Jack clinked his glass against hers, and they both drank. It felt like a garment had slipped away between them, as if to utter and confess was the first step to healing, to putting broken pieces back together.

She could see more of him now—the mist-laden years when he had dwelled on the mainland and she had roamed the isle.

They sat for a while longer in companionable silence, and when the fire began to die, Adaira rose.

“I’ve kept you up far too late,” she said, brushing the wrinkles from her wedding dress. “The trade is tomorrow, and I should let you rest. Come, I’ll show you to your room.”

Jack made for the door, but Adaira cleared her throat, catching his attention.

“You and I have a secret door that connects our chambers,” she said with a crafty grin, lifting a latch in one of the wooden panels on the other side of her room. Jack’s eyes widened as he watched the secret door creak open, leading into a shadowy corridor.

Adaira stepped into the secret passage, ducking beneath a curtain of gossamer.

Jack followed her. The short corridor led to a door that fed into his chamber. Adaira opened it and let him take the first step into his new room. It was similar to hers: wide and spacious with painted panels and bookshelves, a hearth that had almost extinguished into embers, and a bed with a grand tapestry for a headboard.
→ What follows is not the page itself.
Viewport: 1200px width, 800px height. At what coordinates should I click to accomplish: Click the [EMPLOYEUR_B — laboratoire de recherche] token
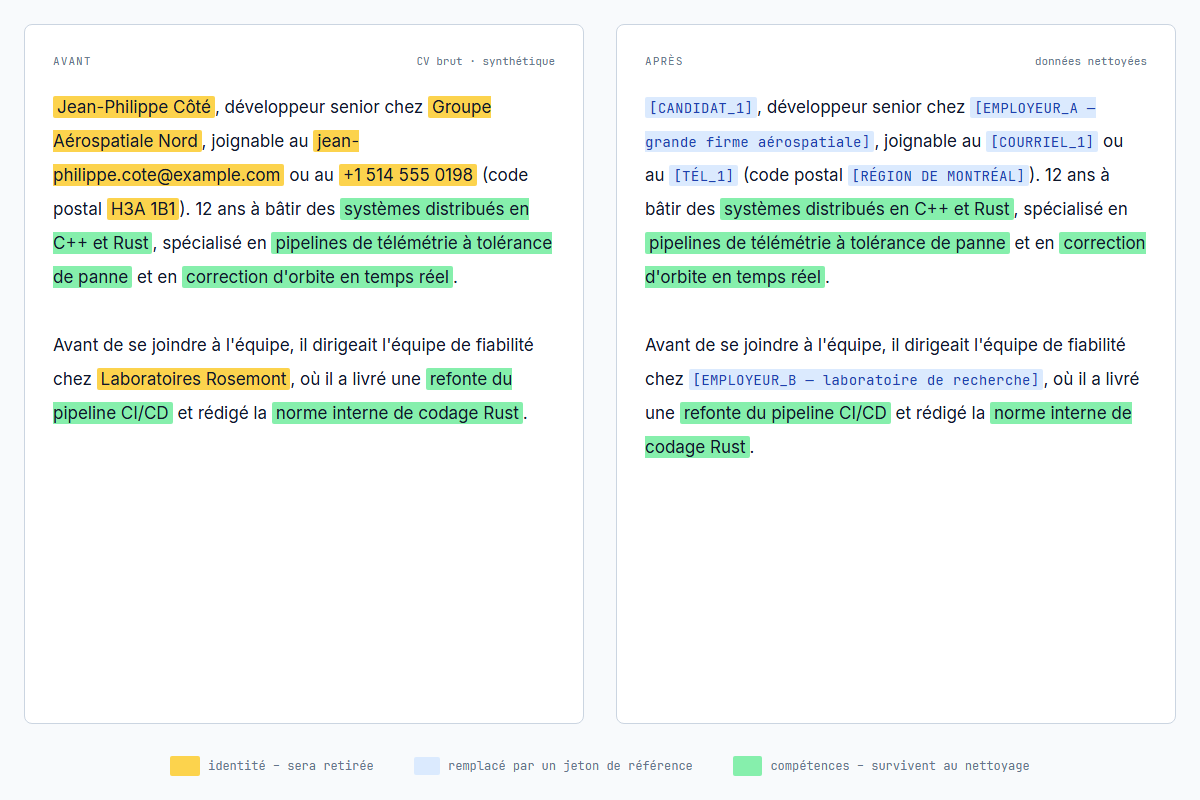coord(866,379)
“Does this suit you?” Adaira asked.

“More than enough,” Jack said, glancing at her. “Thank you.”

She nodded and began to draw the door closed. “Then sleep well tonight, Jack.” She shut the panel before he could respond, but she stood there for a moment and drank the shadows of the passage, thinking how strange life was. How different her days were bound to be now, with him on the other side of this secret corridor.

Jack stood in his new room.

He stared at the bed—it was far too grand for him—and walked to the desk, where parchment was stacked. His harp rested on the floor nearby. He studied the bookshelves and the painted panels on the walls before he wandered to the hearth, where he threw another log on the fire. He succumbed to the nearby leather chair and felt a restless pang of longing.

It had been quite some time since he had composed music.

On the mainland, his compositions had gravitated to sorrow and laments. To doomed ballads. But he wondered what his notes would sound like here, on the isle. How they would form now that he was home.

He was exhausted, and yet he felt keenly aware of his surroundings. The bed looked inviting, but Jack knew he wouldn’t be able to sleep.

He rose and returned to the desk. He sat and chose a quill, then opened a glass well brimming with walnut ink.

He reflected on the day. How sweet the eastern wind had tasted, how it had touched Adaira’s hair as she stood before him when they spoke their vows.

He envisioned wings, gliding over the hills, beating against the stars. Stealing words and carrying them across the heather. Chasing rain and dancing with smoke.

Slowly, he remembered years he had once longed to bury.

Jack began to write a song for the spirits of the wind.